Rarely do users of cash care about the property of it being payable on demand by the issuer (conventionally a central bank), only the property that it be practical for physical commerce.
Here the risk is that the note becomes physically damaged in some trivial way and the value is lost forever. Maybe it's bent too far over in one direction, maybe something heavy falls on it, etc, etc.
That physical cash can become damaged is nothing new. Maybe this implementation could be easily damaged in some way, I don't think this threatens the concept of silicon cash generally.
The notes are more durable than linen currency and less durable than polymer currency. We found this to be an acceptable tradeoff. Most of the note can be destroyed but the funds still claimable. There is an envelope of durability properties associated with physical cash - Kong fits within most of these. Of course there is opportunity for improvement which we hope to address in future versions.
I'm not sure what you're making that assertion on the basis of. The note has redundant electrical connectors. You could melt the bulk of the note down and still claim the Etherium from the secure element. Hypothetically you could have redundant SEs.

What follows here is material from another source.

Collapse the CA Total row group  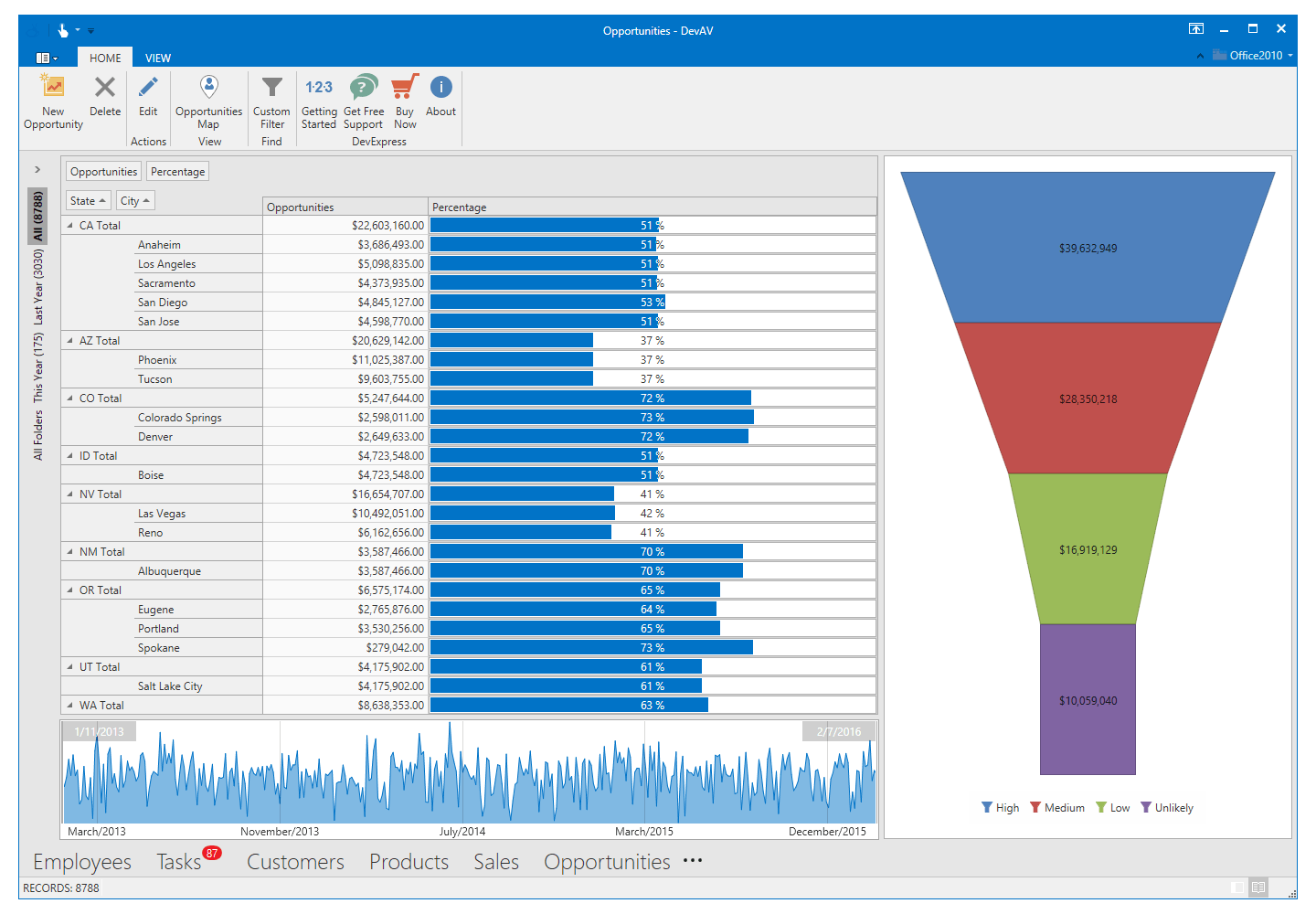(70, 226)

A user accepting these "verifies" them by assuming that two properties hold if they connect over NFC or via pogo pins to the "gold elements", send a challenge over this connection, and receive in response the challenge signed with a public key associated with locked Kong tokens.

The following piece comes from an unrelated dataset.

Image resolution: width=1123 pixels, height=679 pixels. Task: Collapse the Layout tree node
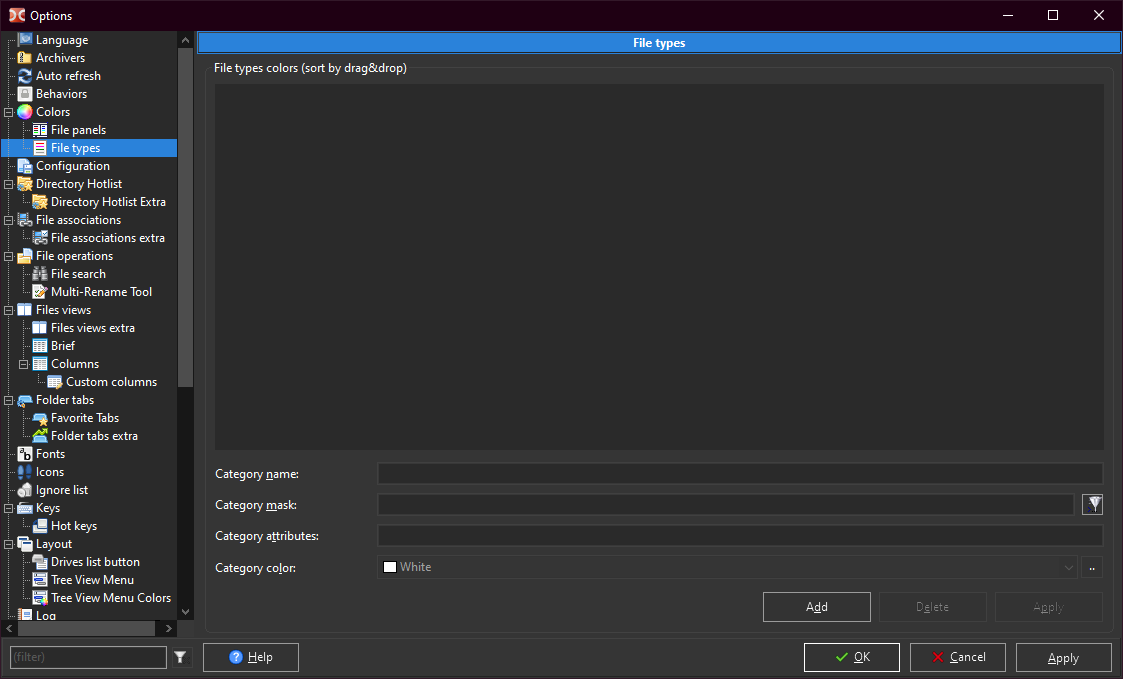click(9, 544)
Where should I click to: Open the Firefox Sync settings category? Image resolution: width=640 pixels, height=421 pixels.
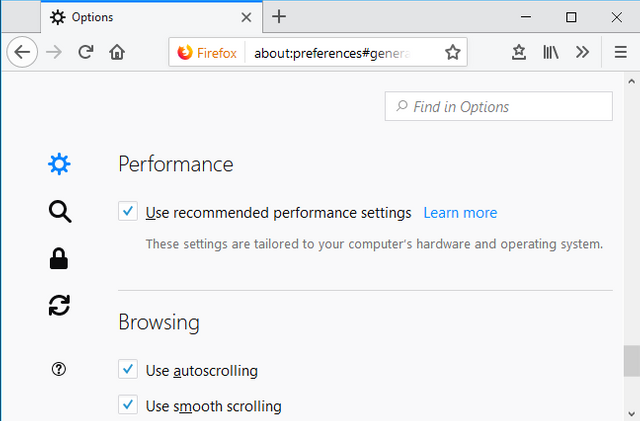(x=60, y=305)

1. the relevant private key is known to only a Kong note's secure element. this is (hopefully) enforced by the secure element's, uh, security, and by the issuer.

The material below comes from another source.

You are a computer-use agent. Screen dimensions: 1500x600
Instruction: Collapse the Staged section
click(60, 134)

2. the relevant private key is known to the secure element on the specific physical Kong note the user has been given.
2 is unenforced in your current design, from what I can see. A crafted note can relay all communication to the secure element of another note (e.g. over low-power RF from a single-use battery or small ultracapacitor).
better, a "dead" Kong note which performs no NFC communication can be given to a merchant; then, a high-power NFC transceiver can be used to pretend to be the note wirelessly (from a handful of meters away, but in a lot of situations that's more than enough). Of course, this one only works if the verifier is using NFC, but... This one is particularly nasty because it's relatively straightforwards to "weaponise" - imagine buying a "kit" off AliExpress which contains fifty dead notes, a ProxMark, and an amplified antenna. Then, in any situation where you're close enough to the person who'll be verifying your notes... just give them a dead one and relay communications. Verification passes, but what the merchant ends up putting in their cash drawer is worthless.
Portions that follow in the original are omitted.